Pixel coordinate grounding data
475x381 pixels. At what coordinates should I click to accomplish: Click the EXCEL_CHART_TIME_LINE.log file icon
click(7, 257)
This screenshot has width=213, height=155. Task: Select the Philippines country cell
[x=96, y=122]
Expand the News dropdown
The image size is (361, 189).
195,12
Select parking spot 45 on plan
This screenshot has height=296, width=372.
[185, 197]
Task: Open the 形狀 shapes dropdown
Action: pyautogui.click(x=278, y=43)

INSTRUCTIONS FOR THE TASK - Each line from the one containing "This screenshot has width=213, height=155." to the close of the records must appear in the output exactly, and no other line.

RESPONSE AREA -
This screenshot has width=213, height=155. Task: Select the Philippines country cell
[x=96, y=122]
Expand the News dropdown
The image size is (361, 189).
195,12
Select parking spot 45 on plan
This screenshot has height=296, width=372.
[185, 197]
Task: Open the 形狀 shapes dropdown
Action: pyautogui.click(x=278, y=43)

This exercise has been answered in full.